Görüldüğü gibi, Kuran öğretisine göre kainatta her ne varsa, her ne yaratılmışsa ve yaratılacaksa Allah tarafından yaratılmıştır ve yaratılmaktadır. Bu yaratma olayı her şeyi kapsayan bir olay olarak, düşünceler, hayaller ve istekler gibi maddi olmayan şeyleri de kapsar. Kainatta yaratılan hiçbir şey Allah’tan bağımsız olarak, Allah’ın yaratması dışına çıkamaz, çıkması halinde meydana gelen o şey de ilâh olmuş olur, zira bu durumda, Allah’tan izinsiz olarak kainatta bir olay meydana gelmiş olacaktır, bu mümkün değildir, Allah tek İlâh’tır ve İlâh’lığına kimseyi ortak etmez. Ancak kendi izniyle başkalarına yaratma konusunda izin verir, Her şeyi kendi yaratır, bu yaratmaya noksanlık getirmeyecek şekilde başkalarına da yaratma konusunda izin verir, Böylece bir olay içerisinde iki olay meydana gelmiş olur, bunun olabilirliğini kısmet olursa çalışmanın sonunda somut örneklerle belirteceğim, yaratma da izinli yetkilendirme olduğu konusunda, Kuran’dan mealen :

-- Ve İsrail oğullarına peygamber gönderecektir. Ben size muhakkak bir mucize ile Rabbiniz tarafından geldim. Ben sizin için çamurdan kuş şekli gibi bir şey yaratırım (ahlûku) ederim, sonra ona üfürürüm, O da Allah Teâlâ'nın izniyle hemen kuş oluverir. Ve ben Allah'ın izniyle anadan doğma körü ve alacalık hastalığına tutulanı iyi ederim, ve ölüyü diriltirîm, ve size evlerinizde ne yediğinizi ve ne biriktirdiğinizi de haber veririm. Şüphe yok ki, bunda sizin için bir alâmet vardır. Eğer siz mü'minler iseniz. 3/49

-- O zamânı hatırla ki Allah Teâlâ buyurdu: Ey Meryem'in oğlu İsa!. Senin üzerine ve annenin üzerine olan nîmetimi zikret, o zamanı ki, seni ruhulkuds ile teyit etmiştim, sen beşikte iken de yetişkin iken de insanlara söz söylüyordun. O zamanı ki, sana kitabı, hikmeti, Tevrat'ı ve İncil'i öğretmiştim ve o zamânı ki, benim iznimle çamurdan kuş şekli gibi bir şey yaratıyordun (tahlûku) da içine üfürüyordun, benim iznimle bir kuş oluveriyordu. Anadan doğma körü, vücudunda beyaz beyaz lekeler bulunan kimseyi de benim iznimle iyi ediyor idin. Ve o zamânı ki, ölüleri benim iznimle -hayat sahasına- çıkarıyordun. Ve o zamânı ki, İsrail oğullarını senden defetmiştim, onlara açık mucizeler ile geldiğin vakit de ki, onlardan kâfir olanlar: "bu apaçık bir büyüden başka değildir" demiş idi. 5/110

Yaratma konusunda bu özel bir durumda değildir.

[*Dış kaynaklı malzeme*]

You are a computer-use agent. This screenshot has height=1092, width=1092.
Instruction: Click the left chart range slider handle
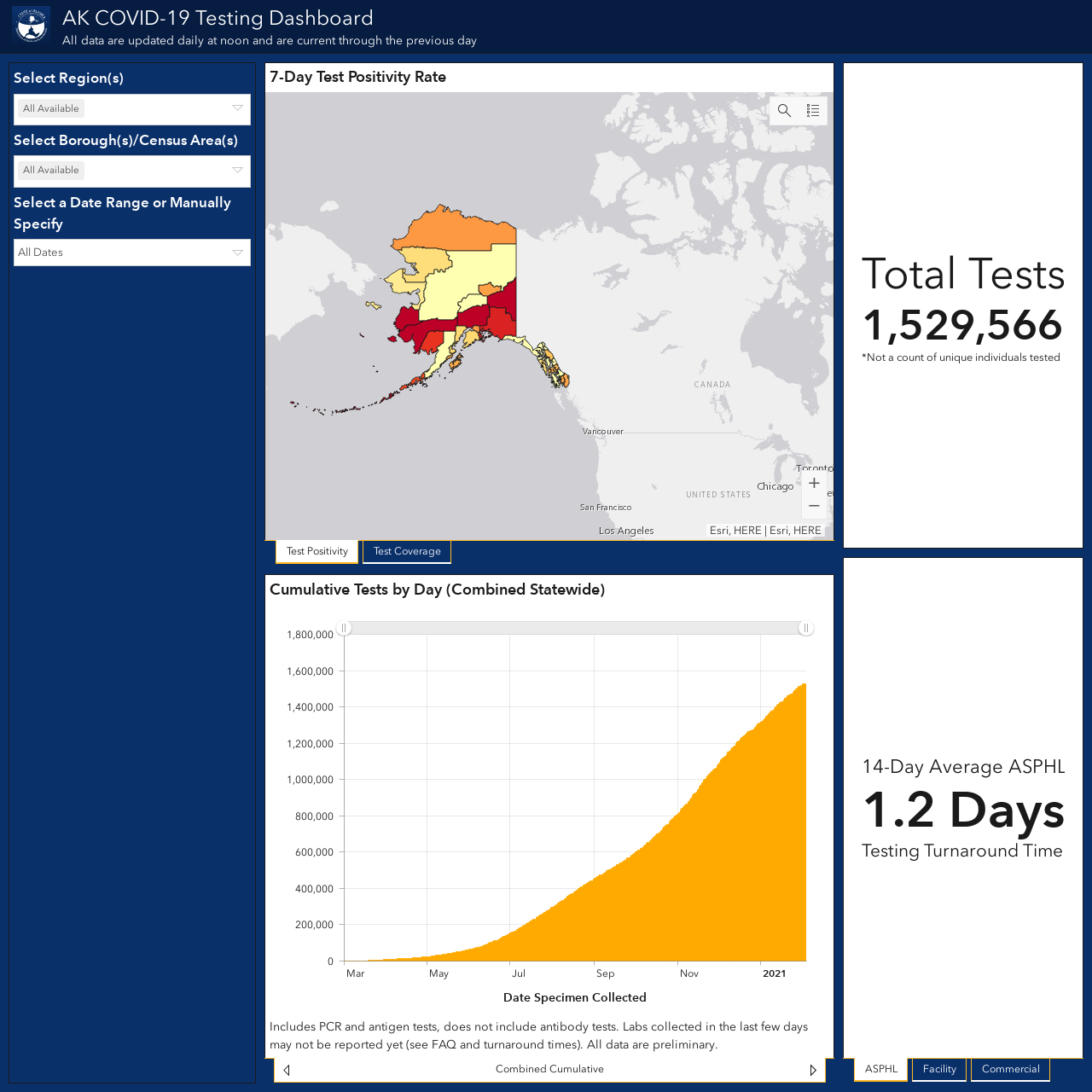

Müşriklerin peygamberimiz için, Kûran’ı kendisi bir uydurma olarak yarattı demeleri. şöyle ki, Kuran’dan mealen :

-- Biz bunu son dinde de işitmedik. (kendi uydurduğu) yaratmadan (ihtilâkun) başka bir şey değil. 38/7

Müşriklerin yalan yaratmaları konusunda, şöyle ki, Kuran’dan mealen :

-- Siz ancak Allah'tan başka putlara ibadet ediyorsunuz ve yalan yaratıyorsunuz (tâhlûkune). Allah'tan başka kendilerine tapındığınız şeyler, şüphe yok ki, sizin için bir rızka sahip olamazlar. Artık rızkı Allah'ın katında arayınız ve ona ibadet ediniz ve ona şükür eyleyiniz, siz -ancak- ona döndürüleceksinizdir. 29/17

Böylece yaratma konusunda yetkilendirmede iki örnek görmüş olduk, İsa peygamberin yaptığı iyilik amaçlı olarak hakka çağırmak için amel olarak da gerçekleştirdiği bir olaydır, Putperestlerin yaptığı ise kötülük amaçlı olarak şirke çağırmak için amel olarak da gerçekleştirdikleri bir olaydır.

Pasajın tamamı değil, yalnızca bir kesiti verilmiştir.